From the line with "The height and width of the screenshot is (525, 988)." up to and including the line with "Looking at the screenshot, I should click(150, 109).", rewrite the rows, replacing "Collapse" with "Fold" and leaving everything else unchanged. Omit the pictures.

SUPPLIED MATERIAL —

## START

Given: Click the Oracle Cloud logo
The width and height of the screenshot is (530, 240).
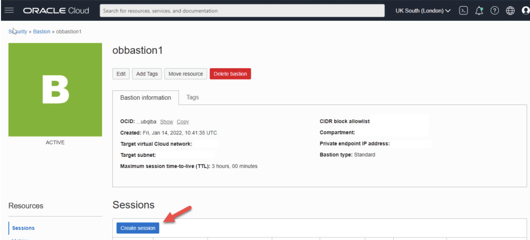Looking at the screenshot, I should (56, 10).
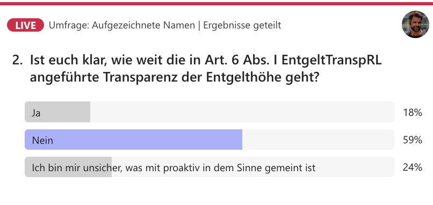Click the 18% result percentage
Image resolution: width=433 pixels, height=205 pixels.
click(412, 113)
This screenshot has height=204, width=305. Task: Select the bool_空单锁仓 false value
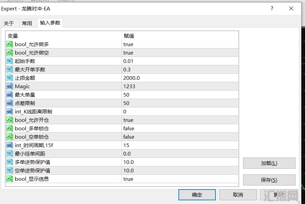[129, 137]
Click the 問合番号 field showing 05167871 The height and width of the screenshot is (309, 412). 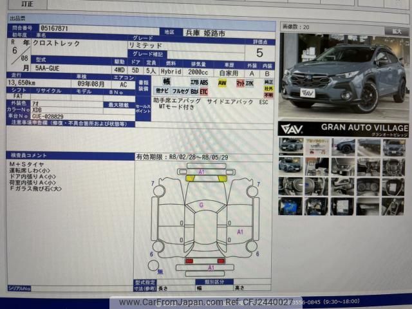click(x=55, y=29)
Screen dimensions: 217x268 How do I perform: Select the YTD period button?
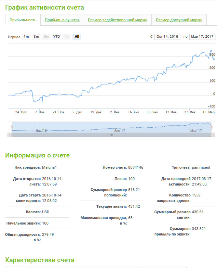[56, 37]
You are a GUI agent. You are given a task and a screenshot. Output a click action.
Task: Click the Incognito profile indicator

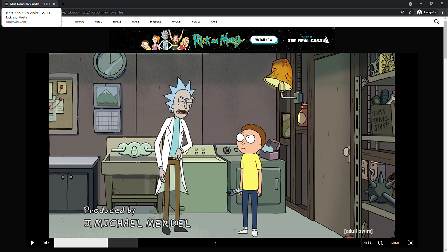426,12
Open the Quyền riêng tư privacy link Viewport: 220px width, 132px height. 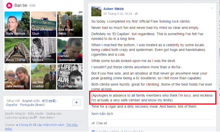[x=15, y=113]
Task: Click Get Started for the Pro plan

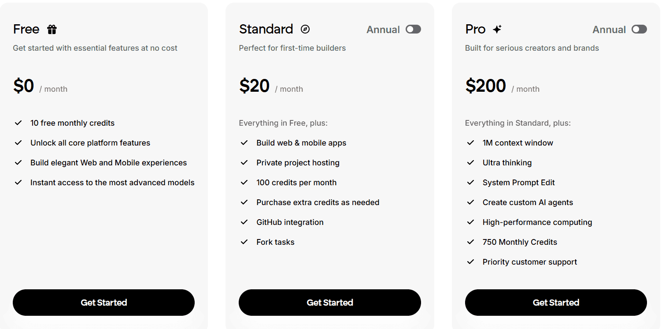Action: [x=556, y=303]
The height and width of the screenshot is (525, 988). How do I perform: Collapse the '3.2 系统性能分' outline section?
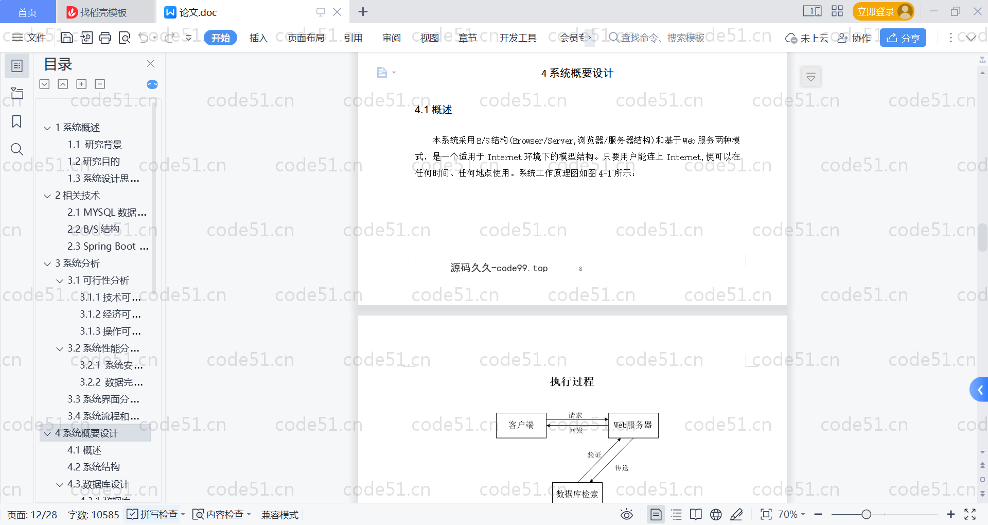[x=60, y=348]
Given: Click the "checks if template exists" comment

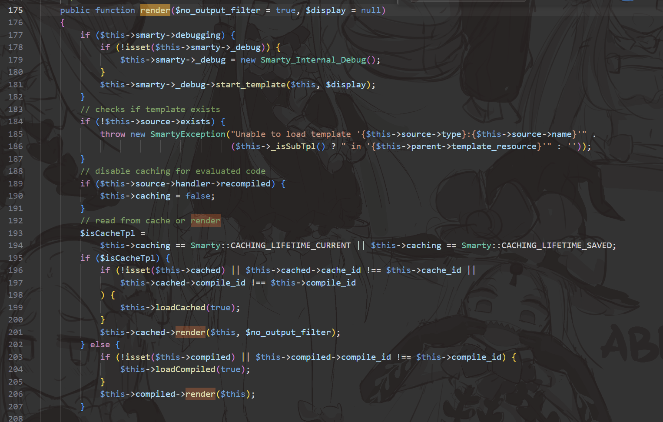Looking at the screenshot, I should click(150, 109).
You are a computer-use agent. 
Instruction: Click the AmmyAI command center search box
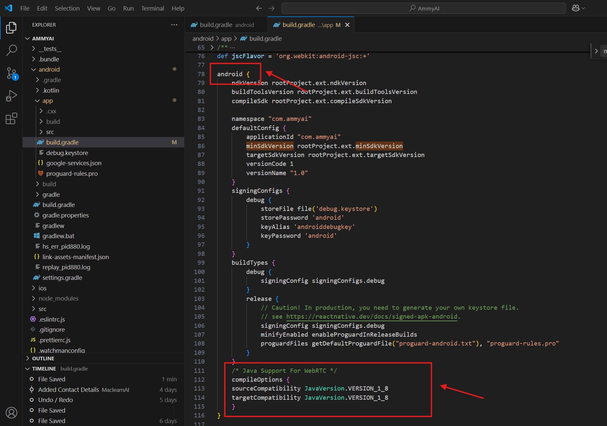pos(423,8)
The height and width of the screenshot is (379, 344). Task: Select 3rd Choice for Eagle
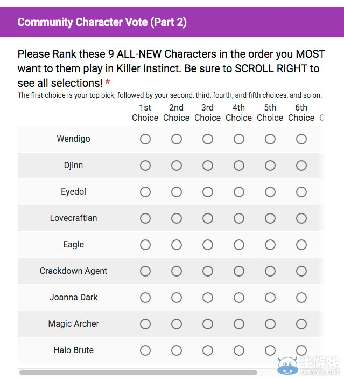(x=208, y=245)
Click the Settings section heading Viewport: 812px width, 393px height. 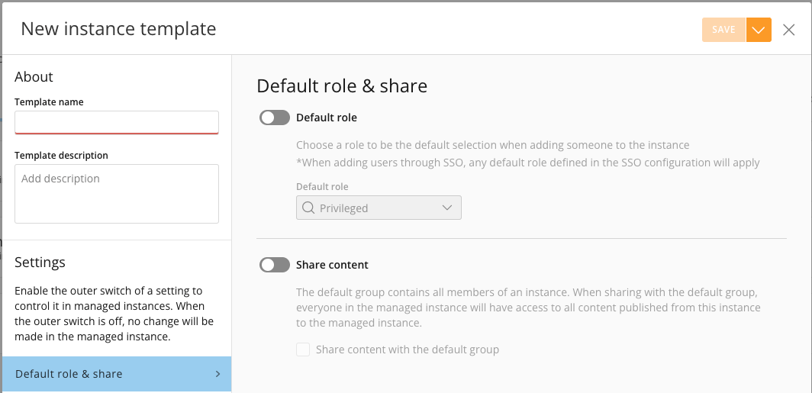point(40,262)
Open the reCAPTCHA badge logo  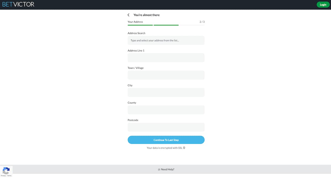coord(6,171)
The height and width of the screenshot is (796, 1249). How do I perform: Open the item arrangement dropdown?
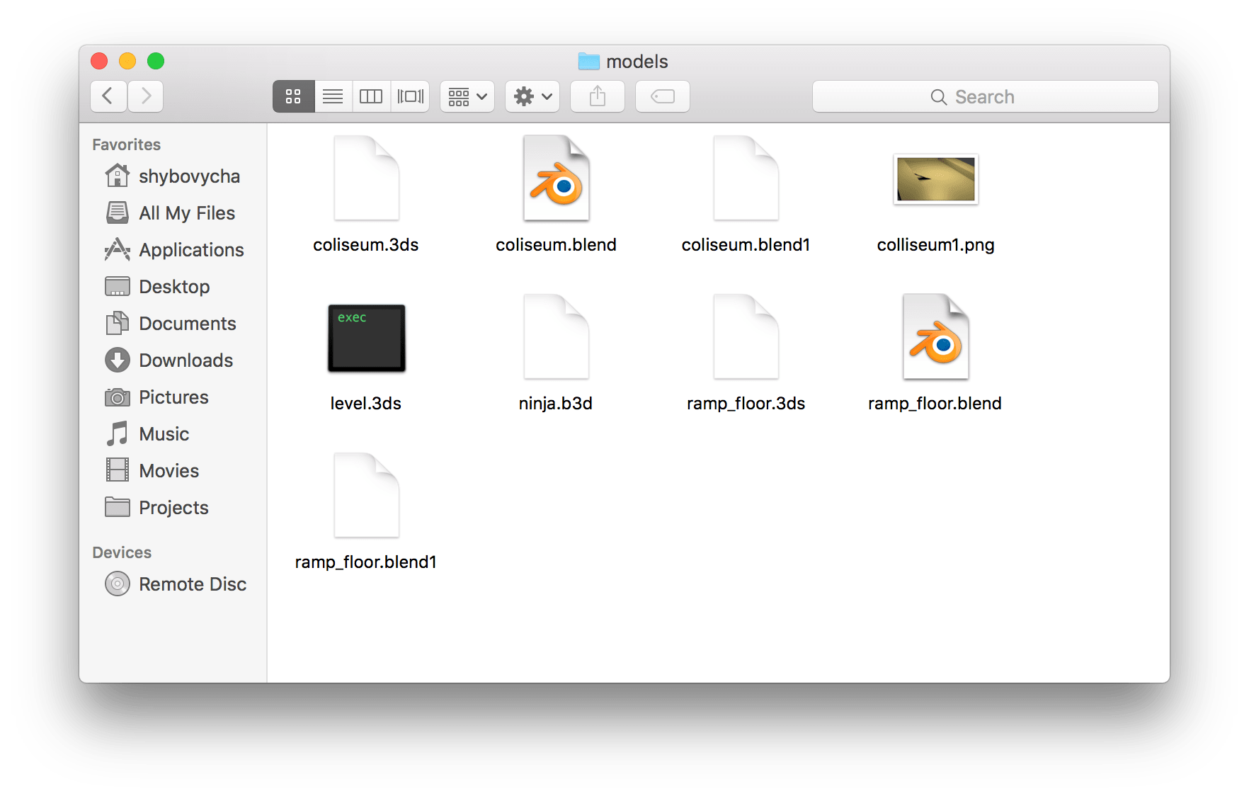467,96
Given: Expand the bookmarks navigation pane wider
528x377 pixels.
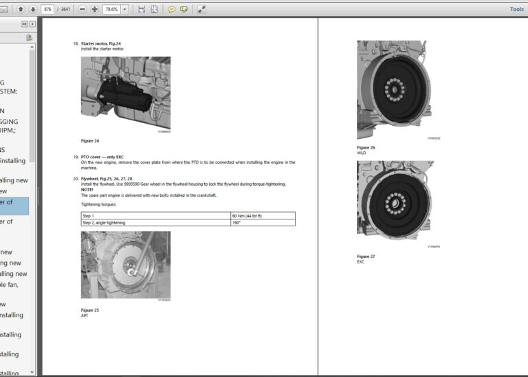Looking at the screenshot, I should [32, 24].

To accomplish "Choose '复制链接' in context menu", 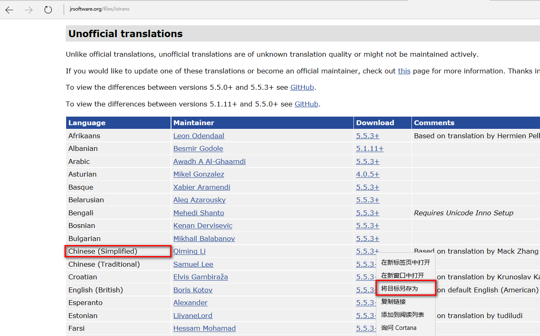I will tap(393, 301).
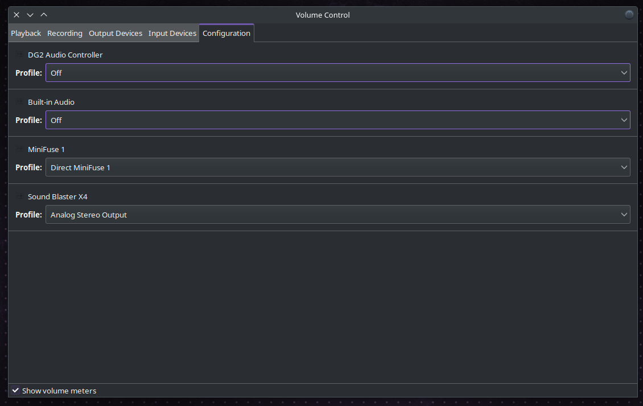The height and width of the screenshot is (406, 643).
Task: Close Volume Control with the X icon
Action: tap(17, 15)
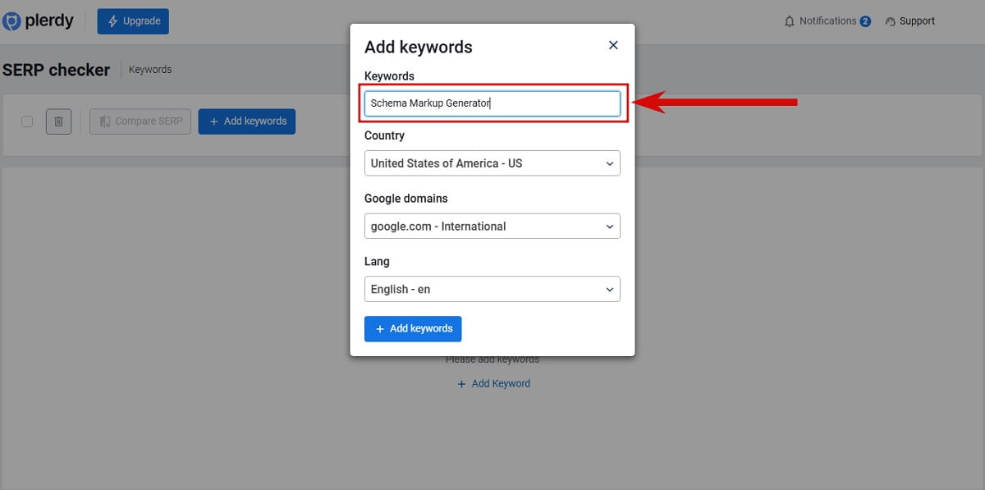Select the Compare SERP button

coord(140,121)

## END

WRITTEN RESPONSE —
The height and width of the screenshot is (525, 988). How do I perform: Fold the '3.2 系统性能分' outline section?
[x=60, y=348]
Given: Click the "checks if template exists" comment

Looking at the screenshot, I should click(150, 109).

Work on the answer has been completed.